- **Exercise brief**
I'd like the line containing "Switch to the Pérola tab" and every line below it, to the end of the material, repeated exactly and with nothing else.

- **Recorded information**
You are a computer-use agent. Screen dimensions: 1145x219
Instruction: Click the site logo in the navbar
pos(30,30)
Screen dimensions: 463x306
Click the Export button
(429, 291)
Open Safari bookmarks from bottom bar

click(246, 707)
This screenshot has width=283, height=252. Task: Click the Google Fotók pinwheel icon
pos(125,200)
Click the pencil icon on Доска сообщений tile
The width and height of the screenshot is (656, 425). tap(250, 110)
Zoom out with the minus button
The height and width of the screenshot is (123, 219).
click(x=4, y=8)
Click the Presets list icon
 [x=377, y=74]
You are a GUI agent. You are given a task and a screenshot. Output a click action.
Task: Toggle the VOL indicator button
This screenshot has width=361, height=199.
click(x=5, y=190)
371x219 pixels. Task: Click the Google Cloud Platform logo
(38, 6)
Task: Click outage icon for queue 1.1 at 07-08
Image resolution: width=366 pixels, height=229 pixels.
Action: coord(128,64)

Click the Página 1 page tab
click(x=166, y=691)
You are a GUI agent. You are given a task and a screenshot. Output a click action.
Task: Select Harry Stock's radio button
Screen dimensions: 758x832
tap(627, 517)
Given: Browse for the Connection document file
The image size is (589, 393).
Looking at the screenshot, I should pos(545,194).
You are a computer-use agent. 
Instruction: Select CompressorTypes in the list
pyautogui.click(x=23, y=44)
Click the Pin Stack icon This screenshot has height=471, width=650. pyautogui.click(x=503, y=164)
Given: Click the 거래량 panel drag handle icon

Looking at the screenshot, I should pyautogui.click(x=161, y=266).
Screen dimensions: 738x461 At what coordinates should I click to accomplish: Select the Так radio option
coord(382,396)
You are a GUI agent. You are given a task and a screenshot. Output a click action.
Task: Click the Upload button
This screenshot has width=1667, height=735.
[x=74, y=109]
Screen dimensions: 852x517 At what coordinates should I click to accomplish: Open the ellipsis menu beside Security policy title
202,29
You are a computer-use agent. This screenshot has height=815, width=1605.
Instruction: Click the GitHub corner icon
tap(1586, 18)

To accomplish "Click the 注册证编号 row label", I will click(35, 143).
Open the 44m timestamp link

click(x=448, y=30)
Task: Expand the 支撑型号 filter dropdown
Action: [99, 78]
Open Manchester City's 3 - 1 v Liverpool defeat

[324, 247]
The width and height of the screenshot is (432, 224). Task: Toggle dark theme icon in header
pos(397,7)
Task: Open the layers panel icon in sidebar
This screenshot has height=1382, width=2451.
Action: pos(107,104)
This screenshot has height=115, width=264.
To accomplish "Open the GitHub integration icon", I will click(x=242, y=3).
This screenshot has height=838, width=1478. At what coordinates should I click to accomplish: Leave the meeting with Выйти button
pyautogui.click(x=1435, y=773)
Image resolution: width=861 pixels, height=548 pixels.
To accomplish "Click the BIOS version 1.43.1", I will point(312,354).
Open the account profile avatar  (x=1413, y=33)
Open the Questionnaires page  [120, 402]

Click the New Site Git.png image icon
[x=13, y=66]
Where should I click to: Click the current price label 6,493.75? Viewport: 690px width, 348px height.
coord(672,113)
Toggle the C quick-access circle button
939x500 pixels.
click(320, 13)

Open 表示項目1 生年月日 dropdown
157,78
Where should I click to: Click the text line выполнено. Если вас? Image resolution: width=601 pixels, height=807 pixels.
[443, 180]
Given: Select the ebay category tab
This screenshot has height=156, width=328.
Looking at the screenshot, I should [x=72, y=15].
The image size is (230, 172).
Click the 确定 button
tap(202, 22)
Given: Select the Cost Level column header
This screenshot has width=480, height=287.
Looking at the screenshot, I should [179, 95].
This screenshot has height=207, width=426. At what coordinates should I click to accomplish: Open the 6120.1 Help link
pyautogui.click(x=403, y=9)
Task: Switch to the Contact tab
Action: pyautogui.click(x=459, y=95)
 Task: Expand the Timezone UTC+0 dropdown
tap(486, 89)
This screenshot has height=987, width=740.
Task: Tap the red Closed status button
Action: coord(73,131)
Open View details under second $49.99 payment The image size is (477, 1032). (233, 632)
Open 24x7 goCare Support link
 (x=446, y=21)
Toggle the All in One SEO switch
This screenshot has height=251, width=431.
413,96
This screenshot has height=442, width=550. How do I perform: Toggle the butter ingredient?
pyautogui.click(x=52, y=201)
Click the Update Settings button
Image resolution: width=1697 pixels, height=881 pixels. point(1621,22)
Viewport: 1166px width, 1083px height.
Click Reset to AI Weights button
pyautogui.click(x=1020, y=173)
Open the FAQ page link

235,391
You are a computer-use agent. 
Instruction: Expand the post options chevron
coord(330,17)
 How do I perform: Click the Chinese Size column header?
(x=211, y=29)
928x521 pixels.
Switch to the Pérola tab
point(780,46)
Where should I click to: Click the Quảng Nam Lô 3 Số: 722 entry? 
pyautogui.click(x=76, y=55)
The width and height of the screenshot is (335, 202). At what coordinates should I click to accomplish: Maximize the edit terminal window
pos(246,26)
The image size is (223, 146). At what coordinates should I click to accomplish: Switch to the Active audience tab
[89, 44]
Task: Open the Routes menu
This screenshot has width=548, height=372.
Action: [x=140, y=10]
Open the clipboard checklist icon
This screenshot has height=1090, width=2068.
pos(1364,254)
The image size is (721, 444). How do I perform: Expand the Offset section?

- **Result**
Switch to the Pérola tab
point(780,46)
Where should I click to: Click the Quảng Nam Lô 3 Số: 722 entry? 
pyautogui.click(x=76, y=55)
The width and height of the screenshot is (335, 202). At what coordinates should I click to accomplish: Maximize the edit terminal window
pos(246,26)
The image size is (223, 146). At what coordinates should I click to accomplish: Switch to the Active audience tab
[89, 44]
Task: Open the Routes menu
This screenshot has width=548, height=372.
Action: [x=140, y=10]
Open the clipboard checklist icon
This screenshot has height=1090, width=2068.
pos(1364,254)
The image size is (721, 444). How do I perform: Expand the Offset section?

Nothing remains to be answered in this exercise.